#### Exercise instructions:
1: Output the portion of the article on Upstate's physician well-being charter, below, that falls between "Upstate joins more" and "the healthcare team.", inclusive, copied word for word.
2: Continue the article on Upstate's physician well-being charter, below, by writing the next part after its final sentence.

#### Source passage:

######

Upstate Medical University is taking another step forward in its commitment to physician well-being by signing onto a new charter created by the Collaborative for Health and Renewal in Medicine (CHARM).
Leslie Kohman, MD, Upstate’s chief wellness officer, said CHARM is a collaboration of medical educators, leaders in academic medicine, and experts in burnout research and intervention working together to promote well-being among trainees and practicing physicians. The charter project is supported by a grant from the Arnold P. Gold Foundation.
Upstate joins more than 60 healthcare organizations and associations across the country that have committed to adopt the CHARM Charter principles, which are:
• Patient care: Effective patient care promotes and requires physician well-being.
• Well-being of all: Physician well-being is related with the well-being of all members of the healthcare team.
• High-value care: Physician well-being is a quality marker.
• Shared responsibility: Physician well-being requires collaboration between individual physicians and their organizations.
Some other organizations that have also adopted CHARM include the Mayo Clinic, Harvard Medical Faculty Physicians at Beth Israel Deaconess Medical Center, Roswell Park Comprehensive Cancer Center and the University of Rochester Medical Center.
Kohman, who was named chief wellness officer in 2020, said signing onto the charter will have several benefits.
“I think No. 1 it helps the general Upstate community to understand that we acknowledge these problems and are dedicated to doing what we can,” she said. “I also hope it will stimulate more resources to be applied to the effort. Physician wellness leads to team wellness which leads to quality of care. Your quality will go down if your well-being is down.”
Kohman said Upstate began the discussion of the importance of physician wellness in 2017 and identified four objectives toward that end.
The four objectives were to get voice recognition software to make entering medical records faster and simpler, to appoint a chief wellness officer, to get a product by which to measure wellness, and to get collaboration space for medical staff. She said all four objectives were met in 2020.

######

#### Given information:

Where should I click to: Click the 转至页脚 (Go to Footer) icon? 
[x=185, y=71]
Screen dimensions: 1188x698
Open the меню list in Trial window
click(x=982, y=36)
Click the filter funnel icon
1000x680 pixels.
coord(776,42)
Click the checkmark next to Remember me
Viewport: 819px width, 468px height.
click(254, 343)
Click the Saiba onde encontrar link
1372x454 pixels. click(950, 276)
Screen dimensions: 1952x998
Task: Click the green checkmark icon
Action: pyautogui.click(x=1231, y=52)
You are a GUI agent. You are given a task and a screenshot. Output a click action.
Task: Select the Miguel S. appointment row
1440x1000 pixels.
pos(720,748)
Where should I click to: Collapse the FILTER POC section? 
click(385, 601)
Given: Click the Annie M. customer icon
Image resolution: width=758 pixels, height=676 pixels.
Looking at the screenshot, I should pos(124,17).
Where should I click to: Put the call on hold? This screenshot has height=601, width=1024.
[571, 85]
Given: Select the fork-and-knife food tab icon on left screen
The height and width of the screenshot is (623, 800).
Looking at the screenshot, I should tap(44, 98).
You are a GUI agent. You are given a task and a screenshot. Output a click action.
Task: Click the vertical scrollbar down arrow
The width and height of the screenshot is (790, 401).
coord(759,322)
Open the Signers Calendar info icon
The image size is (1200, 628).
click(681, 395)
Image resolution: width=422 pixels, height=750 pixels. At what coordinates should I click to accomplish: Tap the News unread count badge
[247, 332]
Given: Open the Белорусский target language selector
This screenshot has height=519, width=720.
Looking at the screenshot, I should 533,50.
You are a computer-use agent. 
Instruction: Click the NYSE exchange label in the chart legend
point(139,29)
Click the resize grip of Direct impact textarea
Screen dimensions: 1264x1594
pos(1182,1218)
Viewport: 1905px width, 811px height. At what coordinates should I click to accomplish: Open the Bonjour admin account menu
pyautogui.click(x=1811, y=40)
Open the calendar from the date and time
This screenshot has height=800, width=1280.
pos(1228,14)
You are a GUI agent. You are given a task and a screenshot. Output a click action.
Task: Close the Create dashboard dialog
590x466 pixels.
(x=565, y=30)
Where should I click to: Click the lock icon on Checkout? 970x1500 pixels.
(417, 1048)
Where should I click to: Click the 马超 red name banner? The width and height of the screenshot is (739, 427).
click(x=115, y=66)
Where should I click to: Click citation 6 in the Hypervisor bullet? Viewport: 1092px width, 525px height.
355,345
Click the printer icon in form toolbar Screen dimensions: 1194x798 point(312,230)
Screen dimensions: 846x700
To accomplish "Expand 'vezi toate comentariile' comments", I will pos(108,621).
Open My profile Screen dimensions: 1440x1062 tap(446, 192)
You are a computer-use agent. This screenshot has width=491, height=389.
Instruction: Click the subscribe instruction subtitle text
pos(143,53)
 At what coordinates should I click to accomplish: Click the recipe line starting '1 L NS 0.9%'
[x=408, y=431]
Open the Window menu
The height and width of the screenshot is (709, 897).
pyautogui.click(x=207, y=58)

######

#### Exercise responses:
1:
Upstate joins more than 60 healthcare organizations and associations across the country that have committed to adopt the CHARM Charter principles, which are:
• Patient care: Effective patient care promotes and requires physician well-being.
• Well-being of all: Physician well-being is related with the well-being of all members of the healthcare team.

2:
In October, Upstate earned a Joy in Medicine Bronze Award from the American Medical Association for this commitment.
“We are being recognized for what we are working on, not only what we have achieved,” Kohman said. “It’s aspirational and it is recognizing that outcomes in this field are extremely difficult to measure, so that process and effort are really important.”
Kohman said the need for physician wellness was high before the pandemic, but now attention to it, as well as that of nurses, is more important than ever. There are currently 1,094 physicians on staff at Upstate.
“It was already extremely important because burn out rates were already very high, but now it’s just absolutely more vital,” she said. “We know that making physician wellness a focus will bring everybody else up, but there are enormous needs among nursing staff now as result of this pandemic, which has just made everything exceedingly harder.”
She added that diversity and inclusion are an integral part of Upstate’s commitment to wellness.
“Wellness and diversity and inclusion go hand in hand,” she said. “Quality is the other leg of that stool. You have to have all three. So, belonging, diversity and inclusion plus quality plus well-being leads to good patient care and happy satisfied people who experience the joy in medicine at least some days when they come to work. Nobody can have it every day.”